Cabe ao senador Eduardo Gomes (PL-SE) e ao deputado federal André Figueiredo (PDT-CE), relatores dos substitutivos em tramitação, conduzirem esse processo sem permitir que a lei que regulará os serviços do VoD seja criada ao largo das conquistas históricas das políticas do audiovisual brasileiro.
Para tanto, são mais relevantes e merecedores de aperfeiçoamento no texto dos substitutivos aspectos regulatórios afetos à estrutura da lei, ao âmbito de abrangência, à organização jurídica e institucional e às atribuições da autoridade regulatória, além de melhor tratamento conferido à produção independente, especialmente quanto às regras de cotas e proeminência.
São ainda necessários aperfeiçoamentos relacionados a uma definição de produtora brasileira constituída sob as leis brasileiras, com sede e administração no país, e controle por brasileiros; à superação da posição marginal da produção independente nos substitutivos; à efetividade das cotas com dimensionamento capaz de estimular associações entre provedores e produtores independentes; à supressão do rol de deduções e isenções de modo a inverter a situação que hoje significaria arrecadação a menor do que a legislação em vigor permite; à supressão de financiamento público de obras proprietárias de provedores e outras despesas regulares.
Mas o centro de gravidade do debate tem se concentrado sobre a tributação e a aplicação dos recursos, ainda que se desconheça a receita operacional bruta dos serviços de VoD, informação essencial à discussão sobre o valor da alíquota e projeção dos investimentos.
A Lei deveria prestar homenagem à arquitetura institucional do audiovisual no estado brasileiro, que tem no Conselho Superior de Cinema o órgão responsável pela fixação das diretrizes e metas do audiovisual nacional e no Comitê Gestor do FSA, sob a presidência do titular do Ministério da Cultura, a responsabilidade pelo planejamento anual e modelagem das linhas de financiamento e suas regras de negócio.
Consome-se de tudo em vídeo, para além do entretenimento e informação, cada vez mais de forma não linear.

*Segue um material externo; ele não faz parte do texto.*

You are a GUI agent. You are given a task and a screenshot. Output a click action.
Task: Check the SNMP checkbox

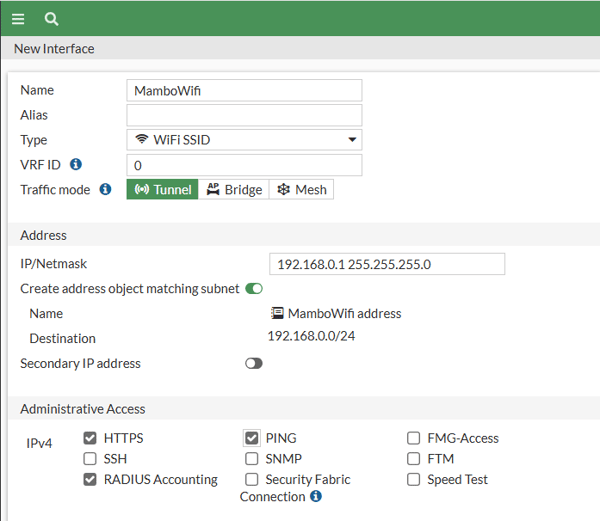tap(252, 459)
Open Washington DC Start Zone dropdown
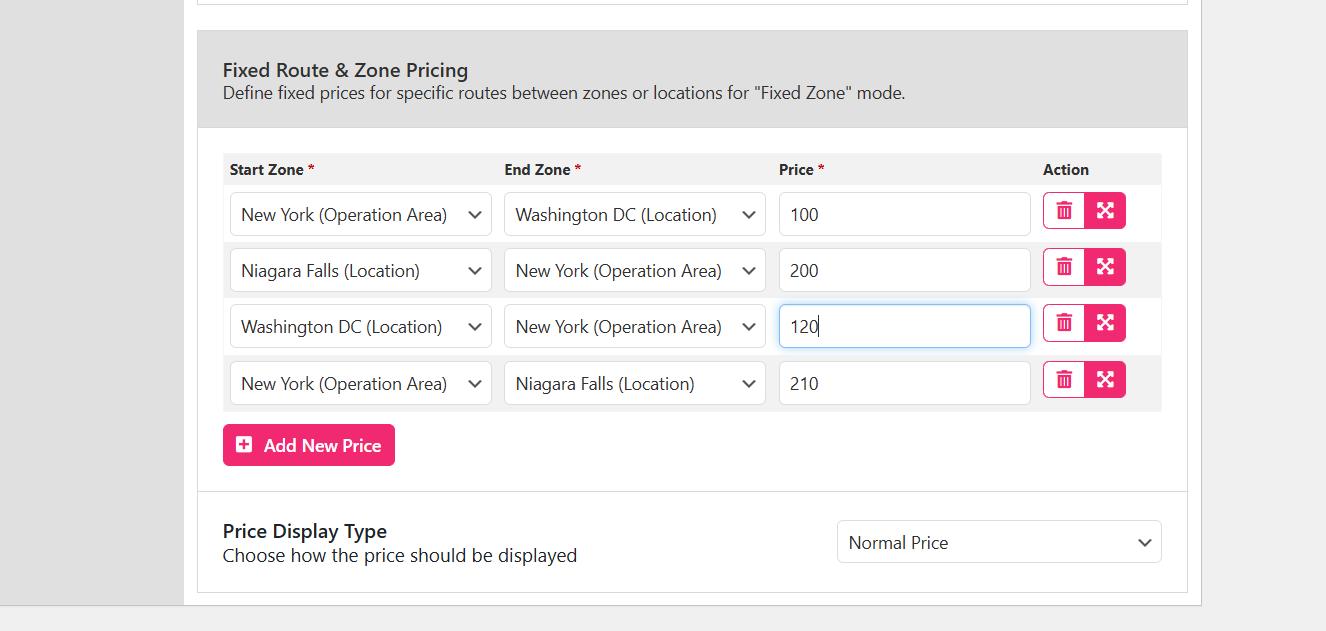The height and width of the screenshot is (631, 1326). click(x=360, y=326)
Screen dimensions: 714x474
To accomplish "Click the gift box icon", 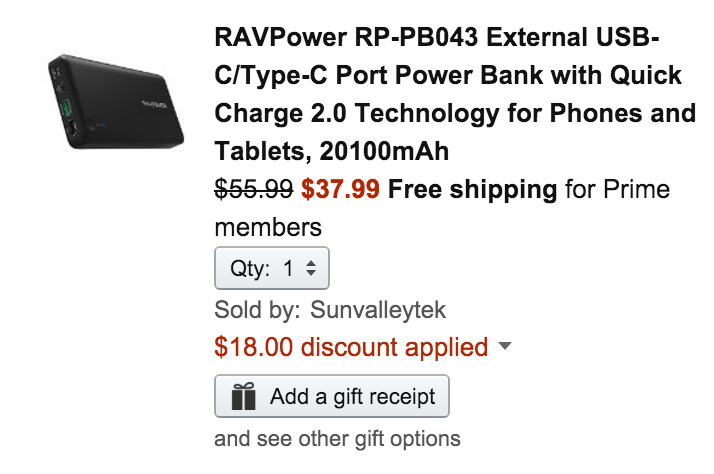I will [x=243, y=397].
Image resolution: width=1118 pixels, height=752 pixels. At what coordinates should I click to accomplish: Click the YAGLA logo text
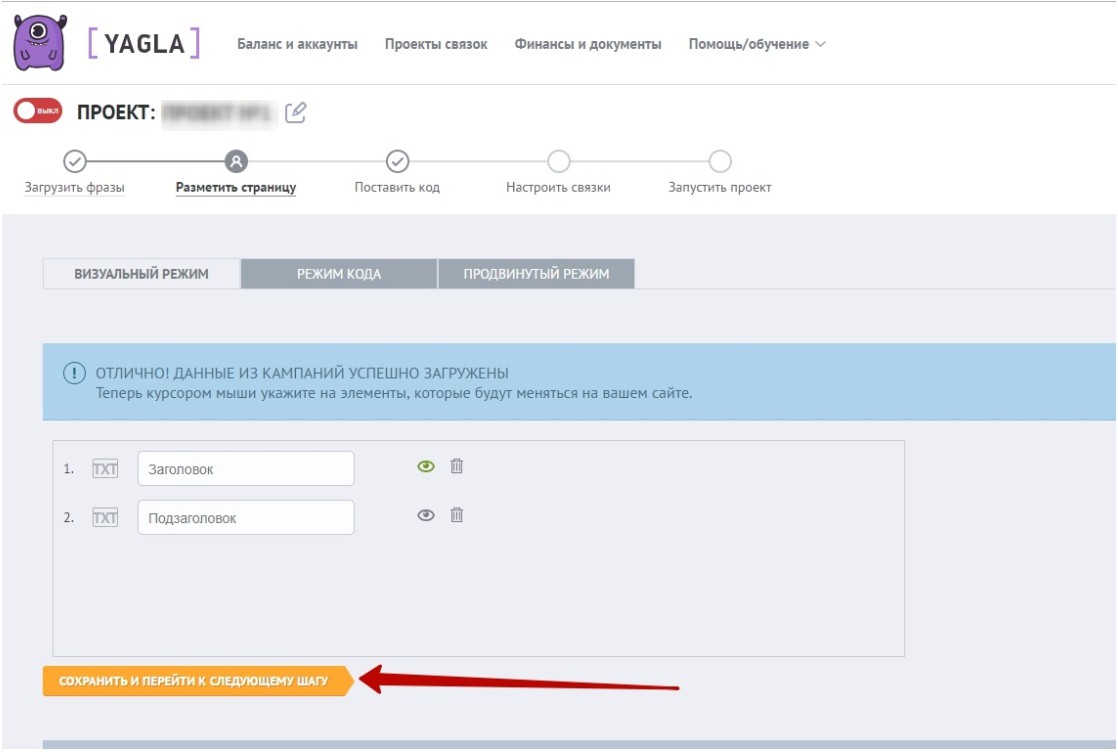pyautogui.click(x=144, y=43)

Bem regular cada novo segmento implica ampliar o mercado de licenças sobre conteúdos audiovisuais.
Regular os serviços de VoD poderá trazer mais que os expressivos resultados obtidos com a regulação da TV paga, considerando o poder estruturante desses serviços em organizar o ambiente audiovisual no país.
Não se trata de reivindicar um modelo ideal, o que corresponderia a uma lei geral que harmonizasse marcos legais e reduzisse tensões entre os segmentos do audiovisual brasileiro.
Trata-se de assegurar conquistas das políticas audiovisuais constituídas por meio de um marco legal que enfrente os problemas reais do espaço audiovisual brasileiro, mire objetivos de desenvolvimento do país, suas empresas, profissionais e cidadãos, exija responsabilidade dos editores de conteúdo e seja contemporâneo dos debates regulatórios atuais.